Melendez entered the series finale at Comerica Park with 12 home runs and a .192 season average. He might have been struggling at the plate, but he knew redemption was just a swing away. He believed in that as much as his teammates believed in him.
“We have a tremendous ‘care’ factor,” manager Matt Quatraro said. “They don't give up. Guys know that any one second can dictate an outcome of the game. It can be the first pitch, it can be the last pitch; you just don't know when you're going to have your moment to affect the outcome of the game.
“If you don't take any pitches off, you’ve got a chance to impact the game, and that's what these guys do. They just pass that down the line.”
And so it wasn’t much of a surprise when Melendez didn’t drag out the drama any more than he needed to, swatting his first career pinch-hit homer on the first pitch he saw from Tigers reliever Shelby Miller.

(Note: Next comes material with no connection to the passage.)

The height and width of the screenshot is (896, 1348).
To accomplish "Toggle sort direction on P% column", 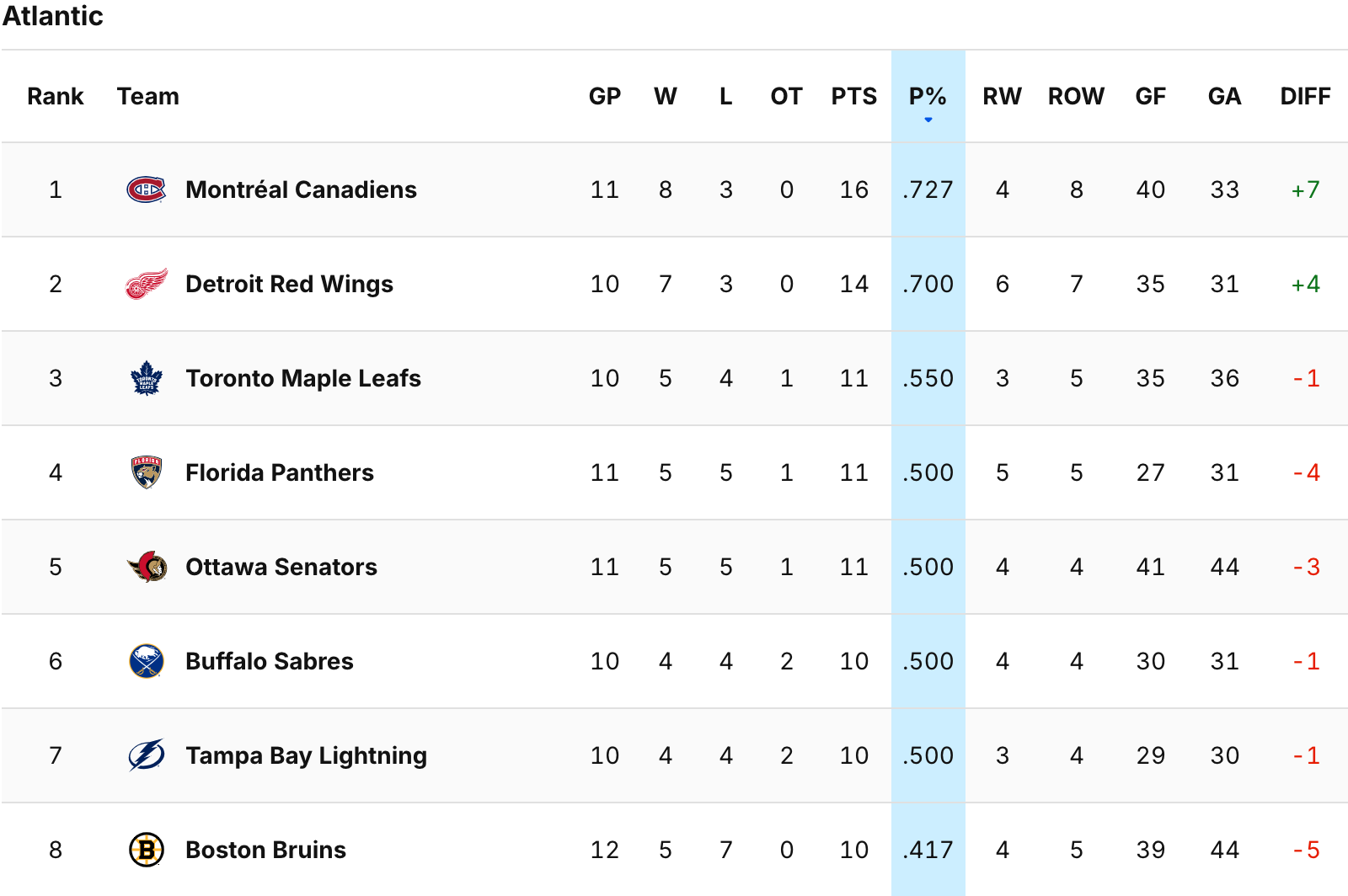I will click(928, 97).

“We just have a lot of fight,” Melendez said. “We're a winning team, and that's just the bottom line. We're a great team. We feel like we can go out there and beat anybody, and the game is not over until the last out is made.
“I feel like this team truly defines that. You see time and time again, [we] come back in the ninth inning to win games, to tie games. Even if sometimes we’re down, we at least fight back.”
Hunter Harvey, who was charged with a blown save on Saturday night, returned to the rubber in the ninth and sat down Detroit in order to secure the series win and send the Royals home on a high note after wrapping a 6-1 road trip.
Harvey had scuffled since landing with the Royals in a July 13 trade with Washington, carrying an 11.25 ERA across his past nine outings. And yet, he had a surge of confidence warming up in the bullpen even before he watched Melendez’s hit sail into the stands in right field.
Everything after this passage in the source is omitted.